The boat tour in Witless Bay sent our spirits soaring, too. We departed from Bay Bulls in mid-afternoon, thankful for clear skies after a foggy morning. Out in the bay, a female humpback whale glided through the water and tolerated our excited observations with amazing equanimity, remaining in view near the surface right in front of the boat for an extended period of time. A minke whale repeatedly surfaced in the distance, and seabirds – dovekies, Atlantic puffins, common and thick-billed murres, black guillemots, herring gulls, and black-legged kittiwakes – floated on the water and blasted through the air.
The clouds of seabirds thickened as we approached Gull Island in the Witless Bay Ecological Reserve.
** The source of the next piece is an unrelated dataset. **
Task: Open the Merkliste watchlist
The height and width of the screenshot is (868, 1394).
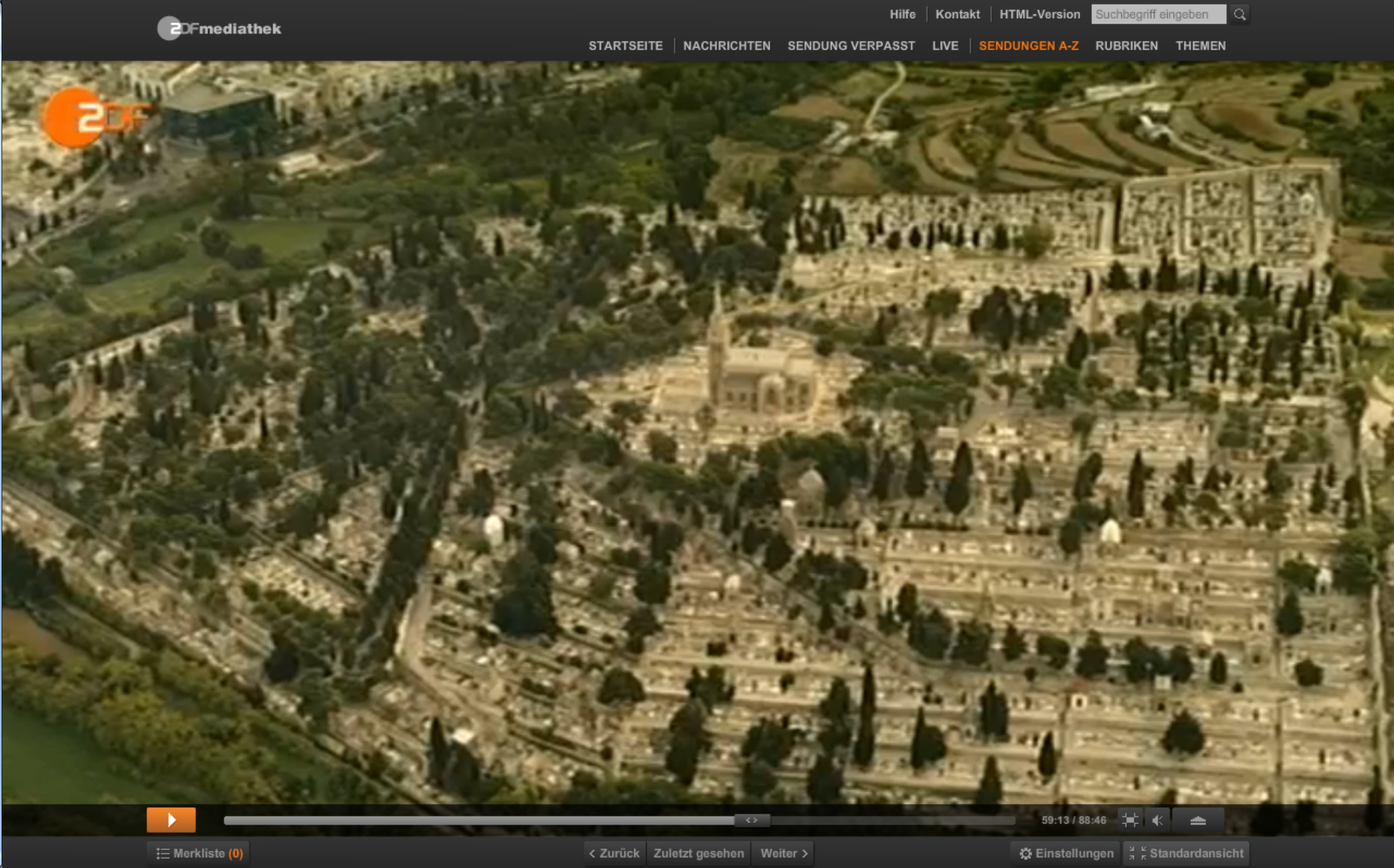Action: pyautogui.click(x=199, y=854)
Home to North America’s largest breeding colony of Atlantic puffins and the world’s second largest colony of Leach’s storm petrels, the island was covered with seabirds. Puffins, which are Newfoundland and Labrador’s provincial bird, stood near nesting tunnels in thick grass atop the island. Murres, razorbills, and kittiwakes guarded eggs or sunned themselves on rocky ledges. ‘Whitewash’ squirted by the birds had obviously fertilized the island’s grasses and even rock surfaces, the latter creating lush walls of algae and striking natural artworks.
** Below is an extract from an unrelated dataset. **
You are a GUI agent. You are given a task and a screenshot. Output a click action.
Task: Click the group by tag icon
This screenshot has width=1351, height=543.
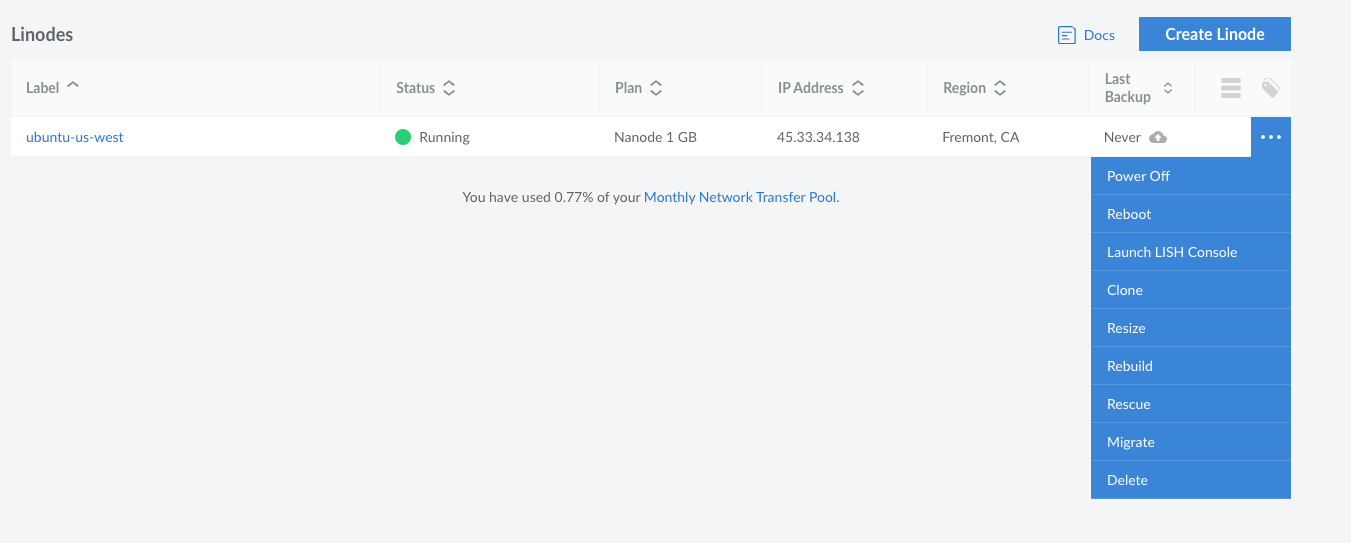(x=1270, y=88)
A cacophony of screams and hoarse cries filled the air as we cruised alongside the island, staying well offshore to minimize disturbance. The island’s surface and the air over and around it nearly vibrated with bird life. Neither Vilis nor I had ever before seen anything like it. This sight, even more than the whales and fishing boats, brought home to me the richness of the ocean surrounding Newfoundland. More than 260,000 puffins, 620,000 Leach’s storm petrels, and thousands of murres breed in Witless Bay Ecological Reserve.
The tour ended too soon and left me wanting more. On our last morning in Newfoundland, we drove to Cape St. Mary’s Ecological Reserve on the Avalon Peninsula’s southwest tip in dense fog and rain that followed on the heels of a wild wind and rain storm the previous evening. We hiked out to a point overlooking Bird Rock and saw northern gannets winging through the fog like spectres and gleaming like beacons in the misty air shrouding the monolith. Then we drove to Argentia and caught the ferry, riding fourteen hours over stomach-rolling waves home to Nova Scotia.